When a floating-point data item is an operand in an arithmetic expression or an arithmetic statement, the rules for evaluation are those described in Section 6.4.4.1.

When native arithmetic is in effect, the following rules apply:

  1. If the result of an arithmetic expression can be represented without loss of significance in 38 decimal digits or less, then decimal or computational operations are used to evaluate the expression.
  2. When it is possible for an expression to produce more than 38 decimal digits, an intermediate data item is selected based on the MATH_INTERMEDIATE qualifier.

The compiler assumes that all possible digit positions of a variable are significant.

6.4.4.1 FLOAT Arithmetic (Alpha, I64)

A double-precision binary floating-point intermediate data item is selected when /MATH_INTERMEDIATE=FLOAT is specified.

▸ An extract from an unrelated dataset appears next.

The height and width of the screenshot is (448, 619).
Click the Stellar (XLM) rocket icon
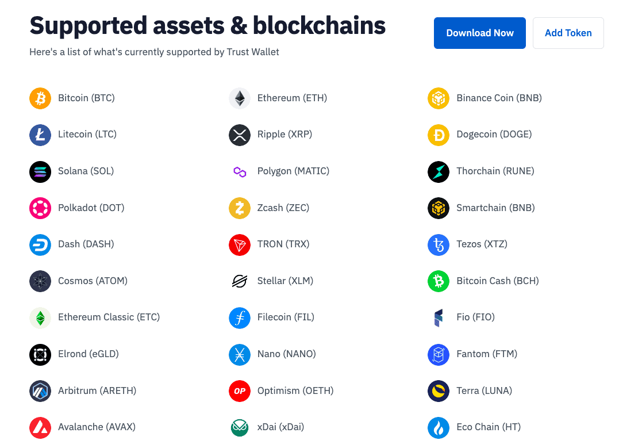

On OpenVMS Alpha and I64 this is a G_floating or T_floating data item; on Tru64 UNIX, this is a T_floating data item. Refer to the Alpha Architecture Reference Manual for more information on floating-point data types and operations.

A G_floating data item has a sign bit, an 11-bit binary exponent, and a normalized 53-bit fraction with the redundant most significant fraction bit not represented. The magnitude of a G_floating data item is in the approximate range 0.56 * 10**-308 through 0.9 * 10**308. The precision of a G_floating data item is approximately one part in 2**52, typically 15 decimal digits.

A T_floating data item has a sign bit, an 11-bit binary exponent, and a 52-bit fraction. HP COBOL generates code that uses the finite, normalized, floating-point range capabilities of T_floating. The magnitude of a T_floating data item is in the approximate range 2.2 * 10**-308 through 1.8 * 10**308. The precision of a T_floating data item is approximately one part in 2**52, typically 15 decimal digits.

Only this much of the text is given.